From the line with "Viewport: 1050px width, 774px height." to the line with "Task: Click the 政务动态 document icon", retype every line exactly, including those two, and leave out the rest of the data below.
------------------------------
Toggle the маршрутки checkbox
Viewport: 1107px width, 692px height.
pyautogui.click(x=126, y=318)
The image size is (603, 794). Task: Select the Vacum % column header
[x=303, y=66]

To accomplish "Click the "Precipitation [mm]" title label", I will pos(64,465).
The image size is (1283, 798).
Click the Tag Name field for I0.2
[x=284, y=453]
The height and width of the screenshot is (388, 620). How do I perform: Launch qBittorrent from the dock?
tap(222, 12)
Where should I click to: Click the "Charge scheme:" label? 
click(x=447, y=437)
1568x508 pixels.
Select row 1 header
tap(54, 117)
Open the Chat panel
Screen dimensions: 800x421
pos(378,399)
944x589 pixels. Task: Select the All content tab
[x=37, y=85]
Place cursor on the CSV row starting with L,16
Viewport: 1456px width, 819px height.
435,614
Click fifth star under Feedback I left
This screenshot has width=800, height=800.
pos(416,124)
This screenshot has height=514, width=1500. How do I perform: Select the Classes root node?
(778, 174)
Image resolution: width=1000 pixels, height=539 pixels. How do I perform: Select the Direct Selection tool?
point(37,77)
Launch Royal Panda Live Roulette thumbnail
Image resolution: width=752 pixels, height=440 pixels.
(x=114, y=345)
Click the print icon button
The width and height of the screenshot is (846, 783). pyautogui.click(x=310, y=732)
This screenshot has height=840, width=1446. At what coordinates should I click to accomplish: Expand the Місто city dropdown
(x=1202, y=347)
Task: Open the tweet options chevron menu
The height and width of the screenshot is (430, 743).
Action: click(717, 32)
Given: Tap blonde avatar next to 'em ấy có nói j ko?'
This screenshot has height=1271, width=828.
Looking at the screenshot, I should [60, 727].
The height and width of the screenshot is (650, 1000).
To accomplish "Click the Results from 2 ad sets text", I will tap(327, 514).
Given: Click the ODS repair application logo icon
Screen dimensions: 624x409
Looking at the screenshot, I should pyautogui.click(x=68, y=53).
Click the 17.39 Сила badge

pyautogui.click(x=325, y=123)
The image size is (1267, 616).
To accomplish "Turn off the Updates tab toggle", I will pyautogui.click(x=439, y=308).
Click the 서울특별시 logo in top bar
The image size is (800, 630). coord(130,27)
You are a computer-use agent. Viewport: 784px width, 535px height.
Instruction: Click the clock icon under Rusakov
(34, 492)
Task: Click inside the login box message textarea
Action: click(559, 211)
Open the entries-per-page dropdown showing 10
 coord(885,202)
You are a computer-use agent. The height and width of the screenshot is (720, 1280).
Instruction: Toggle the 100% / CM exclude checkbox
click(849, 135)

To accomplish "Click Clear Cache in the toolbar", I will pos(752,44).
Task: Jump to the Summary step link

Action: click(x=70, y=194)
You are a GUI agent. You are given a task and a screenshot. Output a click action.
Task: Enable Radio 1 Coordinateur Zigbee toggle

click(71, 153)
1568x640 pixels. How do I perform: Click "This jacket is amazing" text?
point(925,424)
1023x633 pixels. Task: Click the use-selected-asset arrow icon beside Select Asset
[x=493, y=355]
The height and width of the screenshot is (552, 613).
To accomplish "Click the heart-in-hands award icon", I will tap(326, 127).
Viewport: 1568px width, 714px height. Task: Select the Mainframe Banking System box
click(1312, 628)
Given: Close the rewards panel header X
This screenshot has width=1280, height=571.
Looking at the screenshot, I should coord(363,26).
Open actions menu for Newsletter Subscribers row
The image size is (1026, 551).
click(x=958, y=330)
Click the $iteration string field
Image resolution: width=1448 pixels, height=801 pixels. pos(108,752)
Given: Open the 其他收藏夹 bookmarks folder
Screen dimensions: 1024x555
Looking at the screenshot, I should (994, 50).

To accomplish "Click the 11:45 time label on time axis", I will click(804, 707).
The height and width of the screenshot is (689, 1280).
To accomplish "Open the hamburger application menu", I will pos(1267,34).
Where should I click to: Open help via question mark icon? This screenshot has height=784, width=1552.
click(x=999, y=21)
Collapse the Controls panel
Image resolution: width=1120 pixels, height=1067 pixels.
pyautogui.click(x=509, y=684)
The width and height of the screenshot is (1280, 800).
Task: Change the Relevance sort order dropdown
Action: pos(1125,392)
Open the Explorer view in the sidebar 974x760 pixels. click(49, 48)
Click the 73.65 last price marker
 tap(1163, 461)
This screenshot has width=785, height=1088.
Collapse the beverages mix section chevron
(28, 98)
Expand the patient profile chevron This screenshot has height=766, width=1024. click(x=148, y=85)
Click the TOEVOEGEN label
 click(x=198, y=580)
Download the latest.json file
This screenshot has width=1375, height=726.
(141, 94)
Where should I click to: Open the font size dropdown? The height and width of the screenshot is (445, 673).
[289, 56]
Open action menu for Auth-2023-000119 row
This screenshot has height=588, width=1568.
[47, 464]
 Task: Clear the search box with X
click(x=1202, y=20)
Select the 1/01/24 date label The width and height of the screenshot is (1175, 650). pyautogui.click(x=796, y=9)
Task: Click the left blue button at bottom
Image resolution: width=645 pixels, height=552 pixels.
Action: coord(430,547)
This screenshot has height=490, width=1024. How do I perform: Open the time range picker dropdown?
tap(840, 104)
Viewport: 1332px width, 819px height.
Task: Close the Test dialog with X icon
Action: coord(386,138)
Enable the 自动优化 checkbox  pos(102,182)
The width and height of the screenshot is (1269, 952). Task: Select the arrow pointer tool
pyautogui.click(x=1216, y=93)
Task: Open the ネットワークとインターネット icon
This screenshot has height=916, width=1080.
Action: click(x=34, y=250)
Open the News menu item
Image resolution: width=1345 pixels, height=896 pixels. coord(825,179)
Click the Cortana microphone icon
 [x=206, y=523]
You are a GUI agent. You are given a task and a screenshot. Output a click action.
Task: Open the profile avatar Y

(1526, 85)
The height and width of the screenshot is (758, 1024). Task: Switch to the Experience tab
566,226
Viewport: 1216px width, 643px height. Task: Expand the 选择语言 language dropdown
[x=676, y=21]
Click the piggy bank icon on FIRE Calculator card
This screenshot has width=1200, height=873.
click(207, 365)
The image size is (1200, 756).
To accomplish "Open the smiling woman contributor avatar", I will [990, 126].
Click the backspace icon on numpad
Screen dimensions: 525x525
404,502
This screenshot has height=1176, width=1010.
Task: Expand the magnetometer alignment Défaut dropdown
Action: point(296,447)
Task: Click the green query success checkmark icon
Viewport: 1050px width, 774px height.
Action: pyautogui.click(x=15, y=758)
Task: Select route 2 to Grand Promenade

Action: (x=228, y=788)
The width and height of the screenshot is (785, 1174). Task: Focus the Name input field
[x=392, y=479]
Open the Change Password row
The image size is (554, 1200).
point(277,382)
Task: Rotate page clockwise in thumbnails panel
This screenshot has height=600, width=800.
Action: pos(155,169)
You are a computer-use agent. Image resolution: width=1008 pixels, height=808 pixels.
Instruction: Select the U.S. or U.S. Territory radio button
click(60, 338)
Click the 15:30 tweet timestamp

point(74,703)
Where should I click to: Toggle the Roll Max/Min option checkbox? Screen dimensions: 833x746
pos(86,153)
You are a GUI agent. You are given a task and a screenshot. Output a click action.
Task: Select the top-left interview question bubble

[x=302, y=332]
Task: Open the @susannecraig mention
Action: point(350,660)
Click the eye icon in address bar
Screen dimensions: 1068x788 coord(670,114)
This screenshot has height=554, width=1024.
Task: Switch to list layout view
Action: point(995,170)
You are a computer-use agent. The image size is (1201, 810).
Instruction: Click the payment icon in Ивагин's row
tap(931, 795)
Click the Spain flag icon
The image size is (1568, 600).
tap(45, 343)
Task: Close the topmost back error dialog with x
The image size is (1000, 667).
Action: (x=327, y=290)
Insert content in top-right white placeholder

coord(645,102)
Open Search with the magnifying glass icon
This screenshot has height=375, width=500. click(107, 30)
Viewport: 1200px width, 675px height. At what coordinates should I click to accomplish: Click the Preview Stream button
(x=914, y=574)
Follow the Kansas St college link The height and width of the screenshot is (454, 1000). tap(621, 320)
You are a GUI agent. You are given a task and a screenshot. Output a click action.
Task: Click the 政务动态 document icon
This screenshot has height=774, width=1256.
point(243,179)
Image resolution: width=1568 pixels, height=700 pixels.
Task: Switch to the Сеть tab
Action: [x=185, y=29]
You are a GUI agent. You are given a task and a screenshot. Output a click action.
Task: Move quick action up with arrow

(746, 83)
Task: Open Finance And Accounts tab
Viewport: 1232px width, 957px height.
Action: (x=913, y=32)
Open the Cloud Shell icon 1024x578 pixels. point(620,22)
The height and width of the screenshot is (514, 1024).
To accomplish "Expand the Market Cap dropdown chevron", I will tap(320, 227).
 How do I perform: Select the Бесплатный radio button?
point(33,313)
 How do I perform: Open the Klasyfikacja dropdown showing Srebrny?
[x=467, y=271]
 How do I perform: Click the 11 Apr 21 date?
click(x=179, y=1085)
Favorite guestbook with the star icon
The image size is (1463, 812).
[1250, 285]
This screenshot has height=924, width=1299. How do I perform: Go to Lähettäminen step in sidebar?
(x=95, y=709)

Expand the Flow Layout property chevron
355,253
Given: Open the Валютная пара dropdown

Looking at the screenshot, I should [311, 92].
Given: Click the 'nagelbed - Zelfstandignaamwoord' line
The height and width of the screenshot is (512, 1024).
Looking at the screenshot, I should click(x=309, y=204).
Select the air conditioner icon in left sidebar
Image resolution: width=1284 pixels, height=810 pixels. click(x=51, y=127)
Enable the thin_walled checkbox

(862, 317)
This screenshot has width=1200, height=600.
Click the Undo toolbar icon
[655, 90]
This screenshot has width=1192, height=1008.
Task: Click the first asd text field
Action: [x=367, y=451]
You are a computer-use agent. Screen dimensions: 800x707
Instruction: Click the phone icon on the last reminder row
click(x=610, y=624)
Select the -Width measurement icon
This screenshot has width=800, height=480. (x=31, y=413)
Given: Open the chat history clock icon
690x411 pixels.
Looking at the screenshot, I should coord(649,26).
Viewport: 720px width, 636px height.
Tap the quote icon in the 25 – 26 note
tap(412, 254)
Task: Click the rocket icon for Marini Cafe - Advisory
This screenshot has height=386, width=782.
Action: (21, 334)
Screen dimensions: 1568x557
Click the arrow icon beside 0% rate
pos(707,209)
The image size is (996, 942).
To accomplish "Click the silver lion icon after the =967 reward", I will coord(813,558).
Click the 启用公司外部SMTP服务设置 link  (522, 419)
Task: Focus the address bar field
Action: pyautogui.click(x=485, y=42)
------------------------------
### FINAL ANSWER
Viewport: 1050px width, 774px height.
Action: pyautogui.click(x=15, y=758)
Task: Select route 2 to Grand Promenade

Action: (x=228, y=788)
The width and height of the screenshot is (785, 1174). Task: Focus the Name input field
[x=392, y=479]
Open the Change Password row
The image size is (554, 1200).
point(277,382)
Task: Rotate page clockwise in thumbnails panel
This screenshot has height=600, width=800.
Action: pos(155,169)
You are a computer-use agent. Image resolution: width=1008 pixels, height=808 pixels.
Instruction: Select the U.S. or U.S. Territory radio button
click(60, 338)
Click the 15:30 tweet timestamp

point(74,703)
Where should I click to: Toggle the Roll Max/Min option checkbox? Screen dimensions: 833x746
pos(86,153)
You are a GUI agent. You are given a task and a screenshot. Output a click action.
Task: Select the top-left interview question bubble

[x=302, y=332]
Task: Open the @susannecraig mention
Action: point(350,660)
Click the eye icon in address bar
Screen dimensions: 1068x788 coord(670,114)
This screenshot has height=554, width=1024.
Task: Switch to list layout view
Action: point(995,170)
You are a computer-use agent. The image size is (1201, 810).
Instruction: Click the payment icon in Ивагин's row
tap(931, 795)
Click the Spain flag icon
The image size is (1568, 600).
tap(45, 343)
Task: Close the topmost back error dialog with x
The image size is (1000, 667).
Action: (x=327, y=290)
Insert content in top-right white placeholder

coord(645,102)
Open Search with the magnifying glass icon
This screenshot has height=375, width=500. click(107, 30)
Viewport: 1200px width, 675px height. At what coordinates should I click to accomplish: Click the Preview Stream button
(x=914, y=574)
Follow the Kansas St college link The height and width of the screenshot is (454, 1000). tap(621, 320)
You are a GUI agent. You are given a task and a screenshot. Output a click action.
Task: Click the 政务动态 document icon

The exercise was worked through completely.